The numbers to visit the Mogao Grottoes are strictly limited and there are only two sessions each day. We were to visit in the afternoon. Unfortunately photography inside the caves is strictly banned.
While I had intentions of catching up on blogs, the morning was spent on the terrace of our hotel overlooking the Whistling Dunes discussing the technical issues with the Overdrive unit with the other mechanical people. Then emails and phone calls back to Australia to try to get clarity on whether we could easily fix the problem or if not fixed, would it continue to deteriorate until the whole OD unit failed.
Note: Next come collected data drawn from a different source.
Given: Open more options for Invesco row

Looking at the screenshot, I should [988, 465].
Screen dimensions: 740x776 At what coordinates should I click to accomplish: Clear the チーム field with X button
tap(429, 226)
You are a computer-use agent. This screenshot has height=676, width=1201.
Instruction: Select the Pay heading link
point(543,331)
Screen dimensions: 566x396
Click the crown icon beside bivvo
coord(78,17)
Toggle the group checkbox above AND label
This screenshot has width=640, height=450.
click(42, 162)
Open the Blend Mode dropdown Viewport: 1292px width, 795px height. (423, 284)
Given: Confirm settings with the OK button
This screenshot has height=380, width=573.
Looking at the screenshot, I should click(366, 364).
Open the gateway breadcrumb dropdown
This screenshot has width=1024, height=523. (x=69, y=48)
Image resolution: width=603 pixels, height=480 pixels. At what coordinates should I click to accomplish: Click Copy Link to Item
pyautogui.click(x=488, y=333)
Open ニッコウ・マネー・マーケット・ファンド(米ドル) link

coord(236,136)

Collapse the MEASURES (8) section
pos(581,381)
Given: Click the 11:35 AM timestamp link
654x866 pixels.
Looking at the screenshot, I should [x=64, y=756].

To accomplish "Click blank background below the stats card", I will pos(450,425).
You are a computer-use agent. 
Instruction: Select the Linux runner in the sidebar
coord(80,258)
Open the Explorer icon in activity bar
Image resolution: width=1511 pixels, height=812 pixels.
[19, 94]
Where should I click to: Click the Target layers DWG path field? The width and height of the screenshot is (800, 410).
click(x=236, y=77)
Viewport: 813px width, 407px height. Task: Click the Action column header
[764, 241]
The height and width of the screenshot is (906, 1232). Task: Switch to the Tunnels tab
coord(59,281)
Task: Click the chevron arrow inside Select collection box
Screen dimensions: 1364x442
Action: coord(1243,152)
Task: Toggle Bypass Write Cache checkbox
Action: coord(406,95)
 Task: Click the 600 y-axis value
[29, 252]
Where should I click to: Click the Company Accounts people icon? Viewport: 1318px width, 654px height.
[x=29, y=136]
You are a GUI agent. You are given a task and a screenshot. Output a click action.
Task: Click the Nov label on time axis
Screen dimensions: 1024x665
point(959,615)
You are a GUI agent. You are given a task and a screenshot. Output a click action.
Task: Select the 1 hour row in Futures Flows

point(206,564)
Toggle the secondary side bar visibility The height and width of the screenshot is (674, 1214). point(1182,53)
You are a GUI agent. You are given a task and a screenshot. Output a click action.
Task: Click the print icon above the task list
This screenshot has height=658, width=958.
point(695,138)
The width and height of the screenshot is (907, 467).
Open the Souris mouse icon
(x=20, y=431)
The messages we were getting back were that the OD unit could not be fixed on the road. Pulling it our requires the motor and gearbox to be removed. A big task. We also got the message that previous experience was that the whole OD unit would not fail, but that I should drive in a way that does not cause further wear.
Modifying driving habits is not a big issue. Once we are on the highway, the overdrive is switched on and it drives normally. The problems really only manifest when in stop start traffic when de-accelerating and running against the motor. To avoid this I need to put the clutch in and use the brakes, rather than use the motor as a brake. Hopefully all will hold.
The Mogao Grottos were first occupied by Buddhist monks in the 4th century. At its peak, the site housed 18 monasteries and more than 1400 monks. Today it is known as one of the greatest repositories of Buddhist art in the world.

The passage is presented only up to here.